BRIEF ->
Find each row below that contains the word "left", matching case exactly, and copy those rows in full.

ENTRIES SHOWN ->
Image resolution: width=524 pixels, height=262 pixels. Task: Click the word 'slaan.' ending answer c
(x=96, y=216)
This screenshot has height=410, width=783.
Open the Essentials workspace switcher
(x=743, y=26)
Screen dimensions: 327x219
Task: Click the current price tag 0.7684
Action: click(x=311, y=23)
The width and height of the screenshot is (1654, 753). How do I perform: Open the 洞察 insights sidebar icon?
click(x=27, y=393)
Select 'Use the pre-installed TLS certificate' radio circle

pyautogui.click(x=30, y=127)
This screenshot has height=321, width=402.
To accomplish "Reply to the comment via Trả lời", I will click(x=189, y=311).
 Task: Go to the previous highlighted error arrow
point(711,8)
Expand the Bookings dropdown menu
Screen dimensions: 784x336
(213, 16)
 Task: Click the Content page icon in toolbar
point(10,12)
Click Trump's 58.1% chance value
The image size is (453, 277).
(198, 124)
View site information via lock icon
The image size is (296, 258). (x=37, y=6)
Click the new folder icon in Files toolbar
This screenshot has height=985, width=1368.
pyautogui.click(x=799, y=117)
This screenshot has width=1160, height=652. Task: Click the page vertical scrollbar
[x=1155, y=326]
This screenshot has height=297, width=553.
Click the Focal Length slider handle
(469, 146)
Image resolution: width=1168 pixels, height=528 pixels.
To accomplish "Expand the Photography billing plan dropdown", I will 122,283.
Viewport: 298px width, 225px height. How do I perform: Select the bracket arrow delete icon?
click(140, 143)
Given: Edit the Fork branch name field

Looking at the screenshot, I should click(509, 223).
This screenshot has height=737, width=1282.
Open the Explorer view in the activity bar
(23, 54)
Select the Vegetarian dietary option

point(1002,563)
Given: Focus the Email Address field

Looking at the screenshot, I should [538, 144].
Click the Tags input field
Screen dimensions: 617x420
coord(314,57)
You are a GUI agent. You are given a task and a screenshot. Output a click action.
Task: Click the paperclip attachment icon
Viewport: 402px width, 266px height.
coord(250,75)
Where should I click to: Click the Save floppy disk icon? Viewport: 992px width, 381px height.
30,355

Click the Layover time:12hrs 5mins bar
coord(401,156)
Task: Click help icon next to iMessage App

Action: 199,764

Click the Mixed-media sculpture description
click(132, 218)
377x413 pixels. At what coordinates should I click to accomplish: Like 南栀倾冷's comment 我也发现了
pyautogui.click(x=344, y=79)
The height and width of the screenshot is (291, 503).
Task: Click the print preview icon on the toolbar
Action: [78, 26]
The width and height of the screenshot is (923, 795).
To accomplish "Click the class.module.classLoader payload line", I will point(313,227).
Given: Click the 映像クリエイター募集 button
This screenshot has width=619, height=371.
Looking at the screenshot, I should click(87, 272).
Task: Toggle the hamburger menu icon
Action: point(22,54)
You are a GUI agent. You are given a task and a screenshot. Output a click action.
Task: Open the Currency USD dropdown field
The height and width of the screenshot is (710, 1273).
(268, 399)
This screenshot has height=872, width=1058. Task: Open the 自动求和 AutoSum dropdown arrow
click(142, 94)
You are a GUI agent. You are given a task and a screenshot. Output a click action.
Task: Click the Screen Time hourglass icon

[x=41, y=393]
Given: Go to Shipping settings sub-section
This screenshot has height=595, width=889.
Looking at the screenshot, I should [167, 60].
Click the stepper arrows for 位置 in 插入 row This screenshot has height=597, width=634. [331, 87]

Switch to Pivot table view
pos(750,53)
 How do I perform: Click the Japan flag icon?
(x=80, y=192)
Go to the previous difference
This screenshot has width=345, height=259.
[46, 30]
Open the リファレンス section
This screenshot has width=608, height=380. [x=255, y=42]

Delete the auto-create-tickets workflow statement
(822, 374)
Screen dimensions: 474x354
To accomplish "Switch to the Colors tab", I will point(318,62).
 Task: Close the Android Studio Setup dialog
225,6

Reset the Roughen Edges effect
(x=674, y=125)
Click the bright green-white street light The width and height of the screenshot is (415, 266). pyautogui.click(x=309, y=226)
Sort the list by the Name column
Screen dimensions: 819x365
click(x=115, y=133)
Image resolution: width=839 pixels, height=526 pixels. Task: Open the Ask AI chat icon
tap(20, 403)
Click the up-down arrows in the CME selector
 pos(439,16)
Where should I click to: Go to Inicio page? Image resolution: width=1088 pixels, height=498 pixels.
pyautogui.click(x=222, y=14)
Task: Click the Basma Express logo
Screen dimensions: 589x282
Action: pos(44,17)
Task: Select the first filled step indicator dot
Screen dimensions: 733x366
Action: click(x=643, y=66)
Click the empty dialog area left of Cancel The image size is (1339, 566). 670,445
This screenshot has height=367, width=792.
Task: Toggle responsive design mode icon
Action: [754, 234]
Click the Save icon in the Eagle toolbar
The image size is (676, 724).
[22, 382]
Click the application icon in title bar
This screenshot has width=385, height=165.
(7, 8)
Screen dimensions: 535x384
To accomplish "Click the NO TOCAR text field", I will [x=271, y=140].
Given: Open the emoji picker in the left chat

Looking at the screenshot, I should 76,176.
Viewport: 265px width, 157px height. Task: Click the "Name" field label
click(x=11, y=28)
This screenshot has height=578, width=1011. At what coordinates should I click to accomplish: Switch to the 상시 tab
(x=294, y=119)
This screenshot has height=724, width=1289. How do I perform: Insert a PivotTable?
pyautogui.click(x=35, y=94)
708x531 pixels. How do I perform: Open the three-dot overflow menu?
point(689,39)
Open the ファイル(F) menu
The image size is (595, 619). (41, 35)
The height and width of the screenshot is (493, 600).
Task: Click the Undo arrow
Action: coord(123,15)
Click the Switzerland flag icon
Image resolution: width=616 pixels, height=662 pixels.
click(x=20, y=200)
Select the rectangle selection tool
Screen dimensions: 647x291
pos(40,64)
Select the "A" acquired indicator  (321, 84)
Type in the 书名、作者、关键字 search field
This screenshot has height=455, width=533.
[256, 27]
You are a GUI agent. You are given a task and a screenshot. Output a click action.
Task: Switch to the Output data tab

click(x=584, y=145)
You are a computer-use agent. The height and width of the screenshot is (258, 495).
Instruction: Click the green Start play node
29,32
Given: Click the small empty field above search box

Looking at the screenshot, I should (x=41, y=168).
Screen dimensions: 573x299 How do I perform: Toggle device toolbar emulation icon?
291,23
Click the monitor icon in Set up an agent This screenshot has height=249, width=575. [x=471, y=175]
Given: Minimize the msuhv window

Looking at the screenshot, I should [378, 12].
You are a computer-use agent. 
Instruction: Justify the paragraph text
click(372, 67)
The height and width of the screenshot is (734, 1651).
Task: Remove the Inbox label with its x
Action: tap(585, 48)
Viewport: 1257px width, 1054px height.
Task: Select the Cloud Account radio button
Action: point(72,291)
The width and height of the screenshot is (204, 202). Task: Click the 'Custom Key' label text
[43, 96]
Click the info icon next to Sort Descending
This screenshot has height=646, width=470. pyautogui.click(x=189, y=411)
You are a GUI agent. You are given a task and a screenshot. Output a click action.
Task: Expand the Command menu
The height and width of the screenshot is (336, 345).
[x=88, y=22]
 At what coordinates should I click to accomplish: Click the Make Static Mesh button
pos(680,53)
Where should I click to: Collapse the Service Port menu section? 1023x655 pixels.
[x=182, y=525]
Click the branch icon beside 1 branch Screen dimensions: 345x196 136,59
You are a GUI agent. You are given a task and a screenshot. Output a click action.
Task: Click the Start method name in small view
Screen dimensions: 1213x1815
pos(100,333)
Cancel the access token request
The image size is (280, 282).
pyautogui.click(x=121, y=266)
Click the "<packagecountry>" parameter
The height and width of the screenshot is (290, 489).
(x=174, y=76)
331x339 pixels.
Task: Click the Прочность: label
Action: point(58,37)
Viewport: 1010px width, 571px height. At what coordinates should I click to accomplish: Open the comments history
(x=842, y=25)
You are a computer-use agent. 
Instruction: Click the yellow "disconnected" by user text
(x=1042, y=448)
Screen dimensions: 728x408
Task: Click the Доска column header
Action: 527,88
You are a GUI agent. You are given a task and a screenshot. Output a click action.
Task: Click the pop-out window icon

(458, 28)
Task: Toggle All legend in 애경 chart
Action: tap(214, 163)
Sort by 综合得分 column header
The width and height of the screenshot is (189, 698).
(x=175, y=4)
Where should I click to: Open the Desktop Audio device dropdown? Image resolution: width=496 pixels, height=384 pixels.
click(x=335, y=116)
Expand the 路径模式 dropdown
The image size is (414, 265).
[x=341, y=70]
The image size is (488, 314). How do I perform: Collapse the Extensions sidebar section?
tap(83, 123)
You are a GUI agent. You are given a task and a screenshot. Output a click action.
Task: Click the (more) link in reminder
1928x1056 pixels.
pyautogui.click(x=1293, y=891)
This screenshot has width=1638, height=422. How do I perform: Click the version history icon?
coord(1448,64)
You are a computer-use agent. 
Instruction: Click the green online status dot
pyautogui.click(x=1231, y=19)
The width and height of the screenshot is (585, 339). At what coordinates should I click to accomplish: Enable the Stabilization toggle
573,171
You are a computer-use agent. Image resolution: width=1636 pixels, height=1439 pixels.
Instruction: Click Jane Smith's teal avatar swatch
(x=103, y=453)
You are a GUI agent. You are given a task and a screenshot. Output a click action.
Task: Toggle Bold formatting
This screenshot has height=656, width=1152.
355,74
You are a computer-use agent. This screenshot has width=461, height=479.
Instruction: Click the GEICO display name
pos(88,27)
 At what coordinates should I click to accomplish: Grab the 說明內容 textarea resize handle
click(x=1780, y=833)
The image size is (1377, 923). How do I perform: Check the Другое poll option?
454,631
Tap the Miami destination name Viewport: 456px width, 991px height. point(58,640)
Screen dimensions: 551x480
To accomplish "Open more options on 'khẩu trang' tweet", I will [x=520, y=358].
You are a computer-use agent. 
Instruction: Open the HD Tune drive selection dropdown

EXERCISE ANSWER ->
Click the empty dialog area left of Cancel The image size is (1339, 566). 670,445
Given: Open the emoji picker in the left chat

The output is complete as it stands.